** Records for the task **
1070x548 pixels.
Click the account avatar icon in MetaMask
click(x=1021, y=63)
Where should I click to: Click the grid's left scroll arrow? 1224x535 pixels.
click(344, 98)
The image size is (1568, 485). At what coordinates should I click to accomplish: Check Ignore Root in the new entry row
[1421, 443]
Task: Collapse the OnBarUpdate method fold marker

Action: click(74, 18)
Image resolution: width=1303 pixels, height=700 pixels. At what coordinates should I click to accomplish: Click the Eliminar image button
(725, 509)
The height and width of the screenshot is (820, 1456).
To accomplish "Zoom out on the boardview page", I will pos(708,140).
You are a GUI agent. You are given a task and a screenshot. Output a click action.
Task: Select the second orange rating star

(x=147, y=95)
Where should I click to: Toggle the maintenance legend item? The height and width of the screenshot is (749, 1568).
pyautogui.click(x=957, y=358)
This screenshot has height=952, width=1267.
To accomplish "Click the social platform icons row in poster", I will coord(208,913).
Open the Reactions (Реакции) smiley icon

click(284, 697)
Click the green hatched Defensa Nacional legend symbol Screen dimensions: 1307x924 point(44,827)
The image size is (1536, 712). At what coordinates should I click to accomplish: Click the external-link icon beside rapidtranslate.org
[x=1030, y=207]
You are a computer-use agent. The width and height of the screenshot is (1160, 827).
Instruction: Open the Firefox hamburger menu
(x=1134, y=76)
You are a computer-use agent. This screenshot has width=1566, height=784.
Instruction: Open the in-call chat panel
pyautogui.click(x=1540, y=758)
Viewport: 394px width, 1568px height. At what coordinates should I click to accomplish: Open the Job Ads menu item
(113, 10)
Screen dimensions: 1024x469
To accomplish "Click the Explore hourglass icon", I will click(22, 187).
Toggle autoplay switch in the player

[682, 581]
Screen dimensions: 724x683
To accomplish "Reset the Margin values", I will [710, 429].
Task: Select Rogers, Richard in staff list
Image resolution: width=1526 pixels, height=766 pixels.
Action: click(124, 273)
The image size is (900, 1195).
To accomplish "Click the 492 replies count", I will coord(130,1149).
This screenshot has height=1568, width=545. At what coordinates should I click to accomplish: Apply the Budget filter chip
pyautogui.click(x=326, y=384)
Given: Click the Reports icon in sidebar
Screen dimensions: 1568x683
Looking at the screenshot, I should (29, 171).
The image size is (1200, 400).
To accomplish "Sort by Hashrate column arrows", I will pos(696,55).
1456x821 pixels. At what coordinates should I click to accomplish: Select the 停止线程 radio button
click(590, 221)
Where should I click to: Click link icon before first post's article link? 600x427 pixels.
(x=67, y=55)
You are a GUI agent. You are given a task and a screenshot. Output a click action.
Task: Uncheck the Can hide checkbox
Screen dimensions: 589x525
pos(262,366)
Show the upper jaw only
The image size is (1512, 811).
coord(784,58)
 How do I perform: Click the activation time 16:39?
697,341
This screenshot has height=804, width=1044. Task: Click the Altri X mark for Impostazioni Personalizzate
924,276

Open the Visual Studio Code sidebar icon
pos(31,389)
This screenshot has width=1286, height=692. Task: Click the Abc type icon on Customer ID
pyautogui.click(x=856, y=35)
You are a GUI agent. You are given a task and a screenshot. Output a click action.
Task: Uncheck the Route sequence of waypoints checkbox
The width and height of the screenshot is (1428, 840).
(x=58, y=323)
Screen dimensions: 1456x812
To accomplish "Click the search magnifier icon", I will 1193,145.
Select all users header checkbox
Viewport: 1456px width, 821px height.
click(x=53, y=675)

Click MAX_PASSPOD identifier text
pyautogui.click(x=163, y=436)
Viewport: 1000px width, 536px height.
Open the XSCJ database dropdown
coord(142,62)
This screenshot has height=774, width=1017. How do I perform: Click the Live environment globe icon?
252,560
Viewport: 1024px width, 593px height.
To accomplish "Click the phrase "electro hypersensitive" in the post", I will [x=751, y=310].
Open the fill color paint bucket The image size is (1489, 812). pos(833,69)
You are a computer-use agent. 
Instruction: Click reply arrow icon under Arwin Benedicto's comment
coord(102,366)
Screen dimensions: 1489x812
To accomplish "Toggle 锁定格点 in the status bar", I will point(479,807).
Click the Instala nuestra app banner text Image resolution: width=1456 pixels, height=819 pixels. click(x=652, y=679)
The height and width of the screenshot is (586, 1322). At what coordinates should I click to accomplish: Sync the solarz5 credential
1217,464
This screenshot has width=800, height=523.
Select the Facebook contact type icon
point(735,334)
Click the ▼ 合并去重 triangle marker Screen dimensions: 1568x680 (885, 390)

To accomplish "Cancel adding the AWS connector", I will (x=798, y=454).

** What the exercise asks **
Please render the listing above as a JSON list of strings, one string per line, omitting any blank lines.

** Exercise result **
[
  "1070x548 pixels.",
  "Click the account avatar icon in MetaMask",
  "click(x=1021, y=63)",
  "Where should I click to: Click the grid's left scroll arrow? 1224x535 pixels.",
  "click(344, 98)",
  "The image size is (1568, 485). At what coordinates should I click to accomplish: Check Ignore Root in the new entry row",
  "[1421, 443]",
  "Task: Collapse the OnBarUpdate method fold marker",
  "Action: click(74, 18)",
  "Image resolution: width=1303 pixels, height=700 pixels. At what coordinates should I click to accomplish: Click the Eliminar image button",
  "(725, 509)",
  "The height and width of the screenshot is (820, 1456).",
  "To accomplish \"Zoom out on the boardview page\", I will pos(708,140).",
  "You are a GUI agent. You are given a task and a screenshot. Output a click action.",
  "Task: Select the second orange rating star",
  "(x=147, y=95)",
  "Where should I click to: Toggle the maintenance legend item? The height and width of the screenshot is (749, 1568).",
  "pyautogui.click(x=957, y=358)",
  "This screenshot has height=952, width=1267.",
  "To accomplish \"Click the social platform icons row in poster\", I will coord(208,913).",
  "Open the Reactions (Реакции) smiley icon",
  "click(284, 697)",
  "Click the green hatched Defensa Nacional legend symbol Screen dimensions: 1307x924 point(44,827)",
  "The image size is (1536, 712). At what coordinates should I click to accomplish: Click the external-link icon beside rapidtranslate.org",
  "[x=1030, y=207]",
  "You are a computer-use agent. The width and height of the screenshot is (1160, 827).",
  "Instruction: Open the Firefox hamburger menu",
  "(x=1134, y=76)",
  "You are a computer-use agent. This screenshot has width=1566, height=784.",
  "Instruction: Open the in-call chat panel",
  "pyautogui.click(x=1540, y=758)",
  "Viewport: 394px width, 1568px height. At what coordinates should I click to accomplish: Open the Job Ads menu item",
  "(113, 10)",
  "Screen dimensions: 1024x469",
  "To accomplish \"Click the Explore hourglass icon\", I will click(22, 187).",
  "Toggle autoplay switch in the player",
  "[682, 581]",
  "Screen dimensions: 724x683",
  "To accomplish \"Reset the Margin values\", I will [710, 429].",
  "Task: Select Rogers, Richard in staff list",
  "Image resolution: width=1526 pixels, height=766 pixels.",
  "Action: click(124, 273)",
  "The image size is (900, 1195).",
  "To accomplish \"Click the 492 replies count\", I will coord(130,1149).",
  "This screenshot has height=1568, width=545. At what coordinates should I click to accomplish: Apply the Budget filter chip",
  "pyautogui.click(x=326, y=384)",
  "Given: Click the Reports icon in sidebar",
  "Screen dimensions: 1568x683",
  "Looking at the screenshot, I should (29, 171).",
  "The image size is (1200, 400).",
  "To accomplish \"Sort by Hashrate column arrows\", I will pos(696,55).",
  "1456x821 pixels. At what coordinates should I click to accomplish: Select the 停止线程 radio button",
  "click(590, 221)",
  "Where should I click to: Click link icon before first post's article link? 600x427 pixels.",
  "(x=67, y=55)",
  "You are a GUI agent. You are given a task and a screenshot. Output a click action.",
  "Task: Uncheck the Can hide checkbox",
  "Screen dimensions: 589x525",
  "pos(262,366)",
  "Show the upper jaw only",
  "The image size is (1512, 811).",
  "coord(784,58)",
  " How do I perform: Click the activation time 16:39?",
  "697,341",
  "This screenshot has height=804, width=1044. Task: Click the Altri X mark for Impostazioni Personalizzate",
  "924,276",
  "Open the Visual Studio Code sidebar icon",
  "pos(31,389)",
  "This screenshot has width=1286, height=692. Task: Click the Abc type icon on Customer ID",
  "pyautogui.click(x=856, y=35)",
  "You are a GUI agent. You are given a task and a screenshot. Output a click action.",
  "Task: Uncheck the Route sequence of waypoints checkbox",
  "The width and height of the screenshot is (1428, 840).",
  "(x=58, y=323)",
  "Screen dimensions: 1456x812",
  "To accomplish \"Click the search magnifier icon\", I will 1193,145.",
  "Select all users header checkbox",
  "Viewport: 1456px width, 821px height.",
  "click(x=53, y=675)",
  "Click MAX_PASSPOD identifier text",
  "pyautogui.click(x=163, y=436)",
  "Viewport: 1000px width, 536px height.",
  "Open the XSCJ database dropdown",
  "coord(142,62)",
  "This screenshot has height=774, width=1017. How do I perform: Click the Live environment globe icon?",
  "252,560",
  "Viewport: 1024px width, 593px height.",
  "To accomplish \"Click the phrase \"electro hypersensitive\" in the post\", I will [x=751, y=310].",
  "Open the fill color paint bucket The image size is (1489, 812). pos(833,69)",
  "You are a computer-use agent. ",
  "Instruction: Click reply arrow icon under Arwin Benedicto's comment",
  "coord(102,366)",
  "Screen dimensions: 1489x812",
  "To accomplish \"Toggle 锁定格点 in the status bar\", I will point(479,807).",
  "Click the Instala nuestra app banner text Image resolution: width=1456 pixels, height=819 pixels. click(x=652, y=679)",
  "The height and width of the screenshot is (586, 1322). At what coordinates should I click to accomplish: Sync the solarz5 credential",
  "1217,464",
  "This screenshot has width=800, height=523.",
  "Select the Facebook contact type icon",
  "point(735,334)",
  "Click the ▼ 合并去重 triangle marker Screen dimensions: 1568x680 (885, 390)",
  "To accomplish \"Cancel adding the AWS connector\", I will (x=798, y=454)."
]